„Wir befinden uns in einer Dauerkrise“: Ein Drittel der Intensiv-Pflegekräfte will kündigen
Durch die Belastungen während der Coronakrise erwägen immer mehr Pflegende, ihren Beruf zu verlassen. Für das Gesundheitswesen wäre das fatal.
Frühjahr 2020. Menschen stehen an den Fenstern, auf den Balkonen und klatschen, um Pflegekräften und Krankenhauspersonal ihre Anerkennung und ihren Dank auszusprechen. Eine nette Geste – viel mehr bleibt von den Dankesbekundungen während der ersten Corona-Welle nicht.

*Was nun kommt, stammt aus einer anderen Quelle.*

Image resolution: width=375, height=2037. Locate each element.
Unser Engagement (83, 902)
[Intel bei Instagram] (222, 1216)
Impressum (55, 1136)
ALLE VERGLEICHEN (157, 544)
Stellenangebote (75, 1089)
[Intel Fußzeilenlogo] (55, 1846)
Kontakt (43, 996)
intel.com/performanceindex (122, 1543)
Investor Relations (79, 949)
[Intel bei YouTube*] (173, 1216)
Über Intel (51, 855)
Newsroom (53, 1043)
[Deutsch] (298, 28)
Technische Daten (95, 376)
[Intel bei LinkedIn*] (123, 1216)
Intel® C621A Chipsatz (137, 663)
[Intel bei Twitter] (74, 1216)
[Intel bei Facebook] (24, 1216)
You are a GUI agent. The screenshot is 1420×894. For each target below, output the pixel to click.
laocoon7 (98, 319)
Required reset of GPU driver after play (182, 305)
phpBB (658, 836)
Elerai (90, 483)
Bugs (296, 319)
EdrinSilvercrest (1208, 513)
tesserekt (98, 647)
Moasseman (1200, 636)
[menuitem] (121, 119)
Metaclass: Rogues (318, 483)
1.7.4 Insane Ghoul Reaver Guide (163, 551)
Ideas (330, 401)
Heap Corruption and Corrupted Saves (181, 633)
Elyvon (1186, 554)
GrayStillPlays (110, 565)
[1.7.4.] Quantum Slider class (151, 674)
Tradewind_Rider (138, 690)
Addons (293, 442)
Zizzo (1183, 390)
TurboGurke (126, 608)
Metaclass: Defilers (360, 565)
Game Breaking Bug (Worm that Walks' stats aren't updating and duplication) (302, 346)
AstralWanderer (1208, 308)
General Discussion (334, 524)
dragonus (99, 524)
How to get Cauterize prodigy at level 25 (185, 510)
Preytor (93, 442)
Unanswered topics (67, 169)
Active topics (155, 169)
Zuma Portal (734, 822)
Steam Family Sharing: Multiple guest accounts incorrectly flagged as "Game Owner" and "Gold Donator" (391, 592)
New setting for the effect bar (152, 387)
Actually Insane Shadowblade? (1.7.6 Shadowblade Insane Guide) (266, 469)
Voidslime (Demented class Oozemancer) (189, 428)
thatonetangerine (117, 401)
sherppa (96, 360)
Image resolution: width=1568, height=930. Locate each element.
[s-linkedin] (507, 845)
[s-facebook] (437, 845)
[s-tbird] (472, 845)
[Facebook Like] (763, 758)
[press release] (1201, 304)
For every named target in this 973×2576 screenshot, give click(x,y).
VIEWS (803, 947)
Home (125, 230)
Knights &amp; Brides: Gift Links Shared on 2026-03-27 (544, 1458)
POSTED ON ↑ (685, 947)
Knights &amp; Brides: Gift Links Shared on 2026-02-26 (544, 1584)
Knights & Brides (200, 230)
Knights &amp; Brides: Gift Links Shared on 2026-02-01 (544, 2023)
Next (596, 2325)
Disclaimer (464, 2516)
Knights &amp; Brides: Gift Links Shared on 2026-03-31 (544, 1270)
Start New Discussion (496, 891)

Eine neue Onlineumfrage der Deutschen Gesellschaft für Internistische Intensivmedizin und Notfallmedizin (DGIIN) zeigt, dass Pflege- und Krankenhauspersonal seit der dritten Corona-Welle noch unzufriedener mit den Arbeitsbedingungen ist – ein Drittel der Intensivpflegenden plant, im kommenden Jahr zu kündigen.
Dabei sind Pflegenotstand, schlechte Arbeitsbedingungen und Rufe nach besserer Bezahlung keine Neuheiten. „Wir befinden uns in einer Dauerkrise“, sagt Uwe Janssens, Generalsekretär der DGIIN und ehemaliger Präsident der Deutschen Interdisziplinären Vereinigung für Intensiv- und Notfallmedizin (Divi), dem Tagesspiegel.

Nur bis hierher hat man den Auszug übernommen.